## Passage to read
================================

I don't use Twitter like Gorb or Brenna do. I follow 31 people, so scrolling to the top of The Entire Service for me is a very straightforward proposition. And when I'm using the app, I don't have any idea what's trending or what I should be mad at. Gorb and Brenna "play" Twitter like a videogame. They play block-a-mole. They report a motherfucker. They go to people's personal feeds and have their biases confirmed. And when they completely bore out a keyword, they go find another keyword. If Twitter had a foil lid, like a yogurt cup, they would lick the inside of it. My usage pattern having been thus established, and then compared, I have to wonder if I'm a "Twitter user" at all.
The only time I see what the service is actually for - algorithmic stimulation of the fight or flight response - is when I think it'll be easier to post a link from the computer I'm at rather than do all this shit with my thumbs via my phone. Then, panels I would usually have to actively reveal are listed over on the right side - trending stuff. A lot of times I'll see a name over there, and I'll be like, shit! What are they trending for? And then I'll click on it, and it's a bunch of people wondering why that person is trending. I only had to do that a couple of times before I realized that wasn't a high ROI time investment. It also really wants me to know when somebody in BTS is having a birthday. But the Bangtan Boys have over eight hundred members; the idea that multiple Bangtan Boys might have been born every day of the year isn't a tremendous surprise.

================================

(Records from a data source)
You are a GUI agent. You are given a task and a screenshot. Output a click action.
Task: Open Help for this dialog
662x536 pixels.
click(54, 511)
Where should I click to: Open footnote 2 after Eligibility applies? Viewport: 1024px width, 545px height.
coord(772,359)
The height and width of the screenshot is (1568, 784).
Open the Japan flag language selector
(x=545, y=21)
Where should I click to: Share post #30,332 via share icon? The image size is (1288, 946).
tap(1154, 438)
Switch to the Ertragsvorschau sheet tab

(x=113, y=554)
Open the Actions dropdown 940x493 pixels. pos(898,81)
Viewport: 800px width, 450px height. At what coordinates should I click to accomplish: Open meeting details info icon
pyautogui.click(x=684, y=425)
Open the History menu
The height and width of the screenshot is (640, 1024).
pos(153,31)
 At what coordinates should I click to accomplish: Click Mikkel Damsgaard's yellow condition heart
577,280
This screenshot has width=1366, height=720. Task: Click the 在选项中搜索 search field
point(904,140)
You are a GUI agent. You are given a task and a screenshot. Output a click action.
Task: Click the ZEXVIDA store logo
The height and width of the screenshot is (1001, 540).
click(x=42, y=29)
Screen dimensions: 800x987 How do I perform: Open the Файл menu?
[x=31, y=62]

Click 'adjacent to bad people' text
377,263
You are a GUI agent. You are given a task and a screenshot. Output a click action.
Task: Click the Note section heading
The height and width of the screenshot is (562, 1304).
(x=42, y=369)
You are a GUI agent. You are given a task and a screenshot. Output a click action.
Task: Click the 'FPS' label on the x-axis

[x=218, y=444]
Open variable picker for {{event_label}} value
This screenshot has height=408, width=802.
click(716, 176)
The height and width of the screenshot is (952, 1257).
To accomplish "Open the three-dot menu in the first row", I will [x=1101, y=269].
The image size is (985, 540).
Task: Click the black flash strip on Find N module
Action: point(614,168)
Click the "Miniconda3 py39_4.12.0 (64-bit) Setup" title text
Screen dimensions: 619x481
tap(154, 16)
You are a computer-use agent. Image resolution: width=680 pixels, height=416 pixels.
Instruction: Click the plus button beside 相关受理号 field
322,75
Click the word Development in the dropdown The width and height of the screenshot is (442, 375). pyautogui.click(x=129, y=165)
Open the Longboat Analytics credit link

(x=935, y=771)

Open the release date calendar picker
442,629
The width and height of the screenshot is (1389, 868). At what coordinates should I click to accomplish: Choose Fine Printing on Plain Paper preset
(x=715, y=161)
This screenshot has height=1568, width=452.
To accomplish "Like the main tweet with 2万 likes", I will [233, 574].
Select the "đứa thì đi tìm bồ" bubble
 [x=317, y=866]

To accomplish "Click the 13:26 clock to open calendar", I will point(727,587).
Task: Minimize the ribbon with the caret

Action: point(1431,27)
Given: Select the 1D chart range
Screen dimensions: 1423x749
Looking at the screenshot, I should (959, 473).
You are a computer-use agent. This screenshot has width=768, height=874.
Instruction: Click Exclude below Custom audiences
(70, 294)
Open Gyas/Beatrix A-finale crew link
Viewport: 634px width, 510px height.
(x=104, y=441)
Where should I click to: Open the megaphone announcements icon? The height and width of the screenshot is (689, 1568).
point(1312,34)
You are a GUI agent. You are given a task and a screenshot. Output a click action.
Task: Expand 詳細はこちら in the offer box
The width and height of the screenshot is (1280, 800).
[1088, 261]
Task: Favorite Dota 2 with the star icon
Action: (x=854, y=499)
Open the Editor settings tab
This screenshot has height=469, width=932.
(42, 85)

================================

## Objective
Please copy, word for word, the part of the post about Twitter that opens with the words containing "The only time" and closes with "a tremendous surprise.". This material was taken from a separate source.

## In response
The only time I see what the service is actually for - algorithmic stimulation of the fight or flight response - is when I think it'll be easier to post a link from the computer I'm at rather than do all this shit with my thumbs via my phone. Then, panels I would usually have to actively reveal are listed over on the right side - trending stuff. A lot of times I'll see a name over there, and I'll be like, shit! What are they trending for? And then I'll click on it, and it's a bunch of people wondering why that person is trending. I only had to do that a couple of times before I realized that wasn't a high ROI time investment. It also really wants me to know when somebody in BTS is having a birthday. But the Bangtan Boys have over eight hundred members; the idea that multiple Bangtan Boys might have been born every day of the year isn't a tremendous surprise.